Records supplied:
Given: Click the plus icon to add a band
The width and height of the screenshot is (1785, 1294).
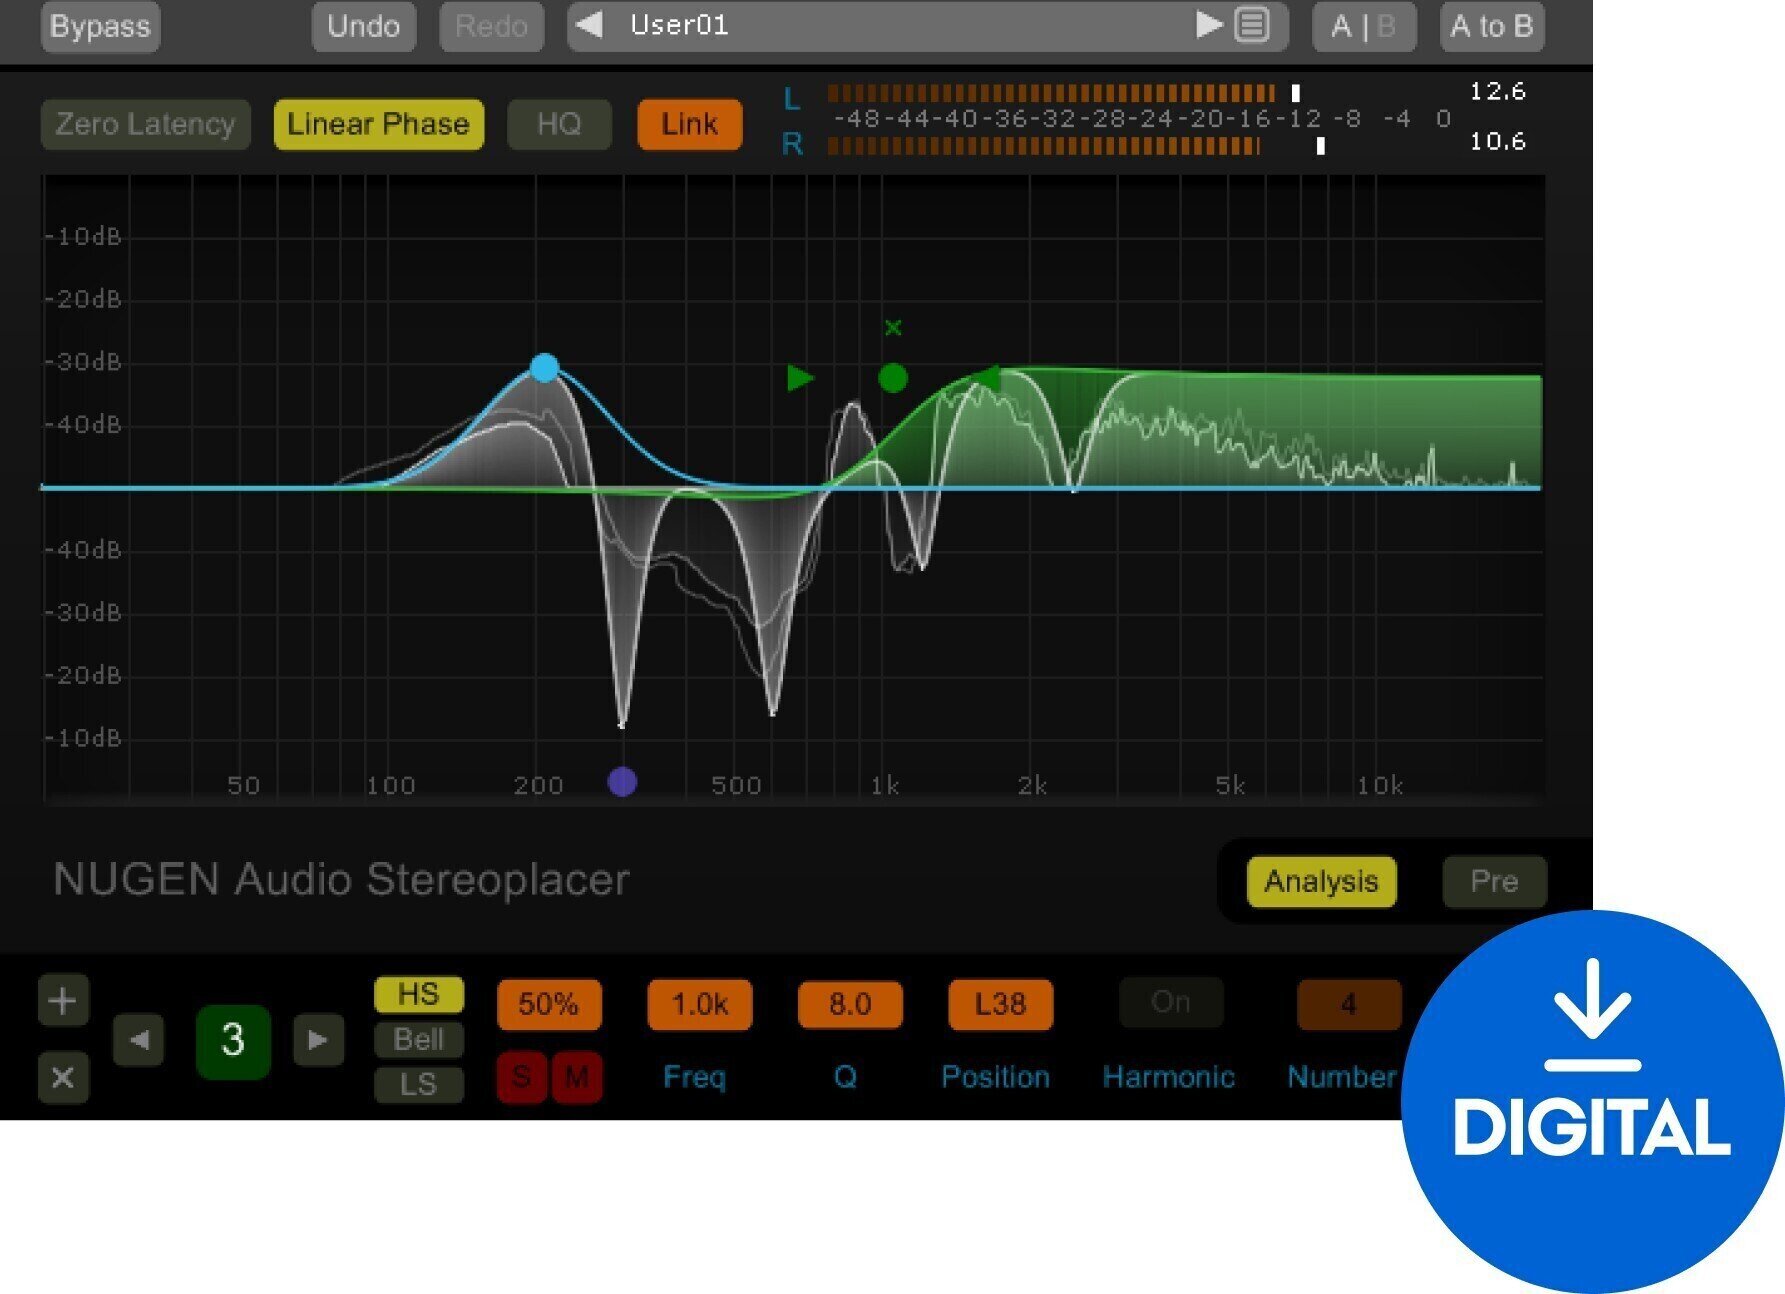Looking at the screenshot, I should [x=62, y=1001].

...

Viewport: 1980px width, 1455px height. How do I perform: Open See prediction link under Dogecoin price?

* * *

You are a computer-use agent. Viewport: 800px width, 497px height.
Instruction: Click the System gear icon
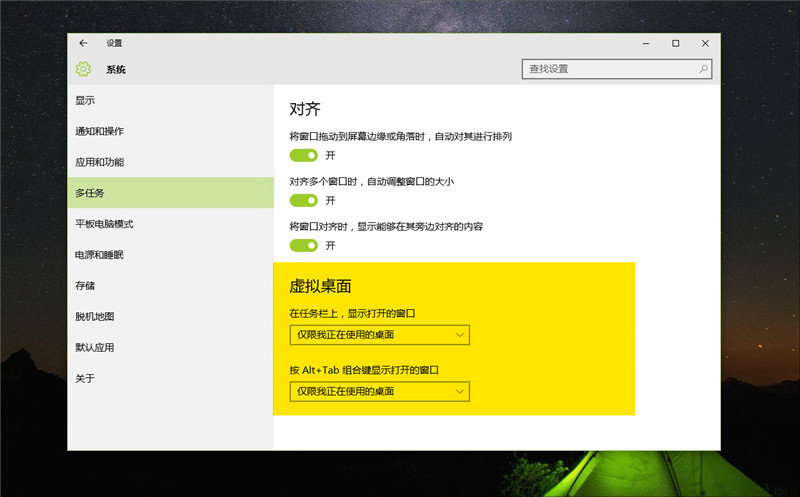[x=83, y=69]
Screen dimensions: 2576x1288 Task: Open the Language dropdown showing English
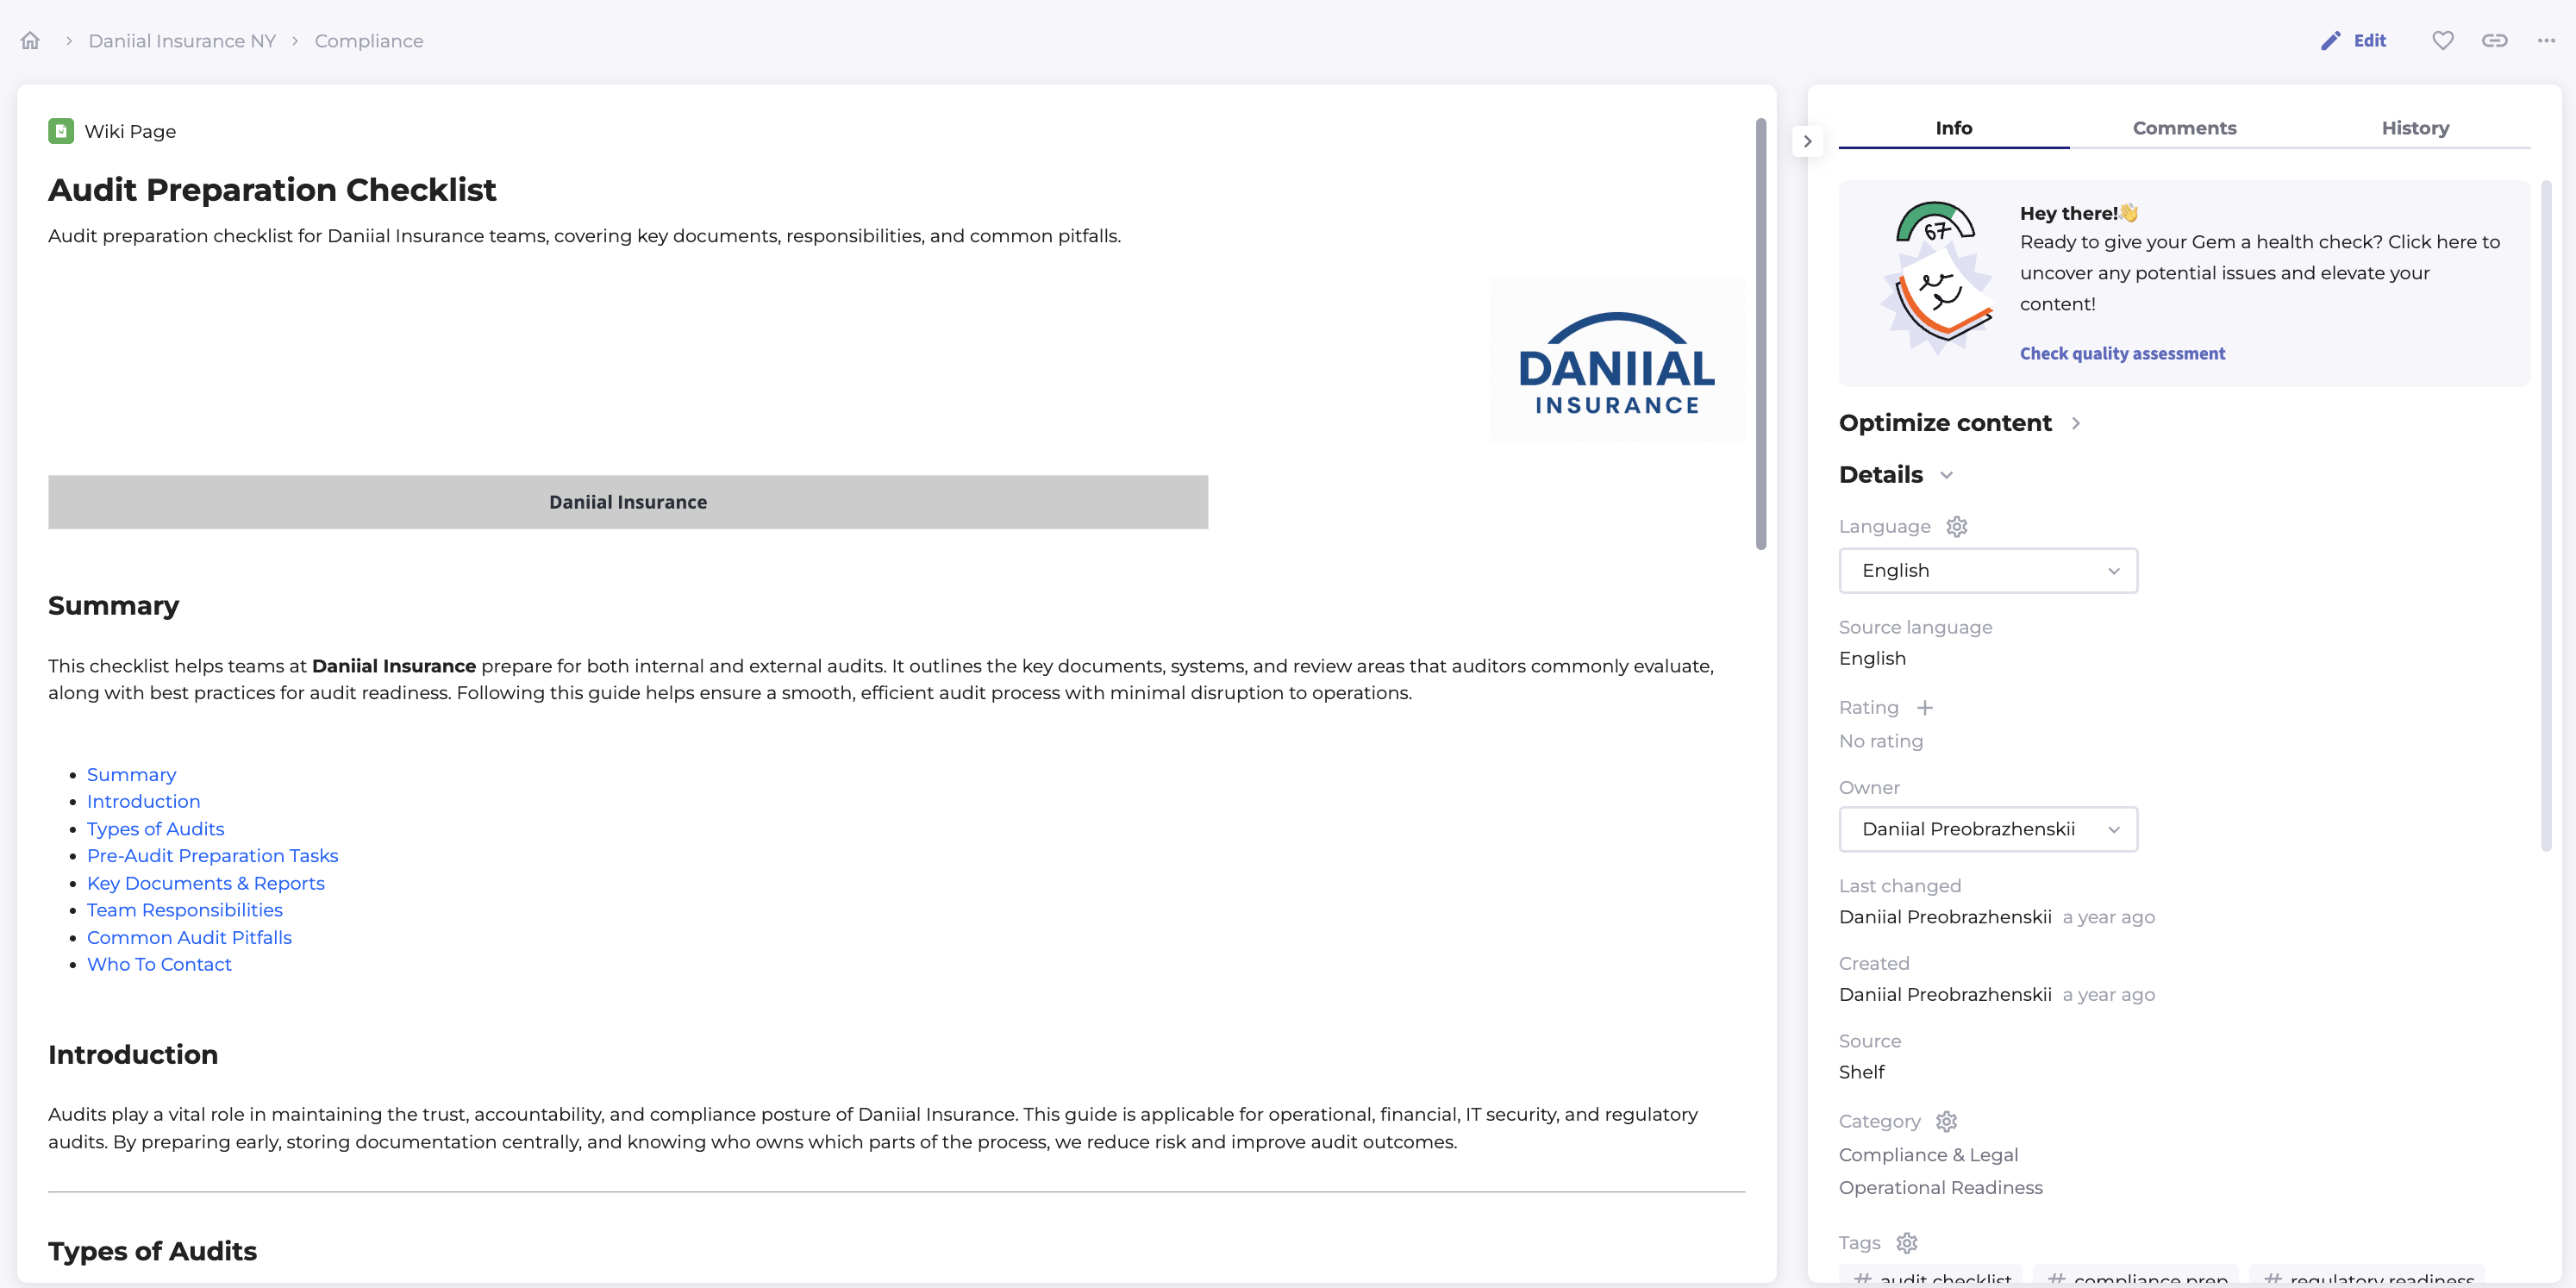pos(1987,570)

Task to carry out:
In the lines from the one containing "Screen dimensions: 2576x1288" through the one containing "pos(1987,570)", inclusive, change "dropdown" to "menu" and leave everything else as it stands. Reproduce only those lines, without the pictures.

Output for this task:
Screen dimensions: 2576x1288 Task: Open the Language menu showing English
pos(1987,570)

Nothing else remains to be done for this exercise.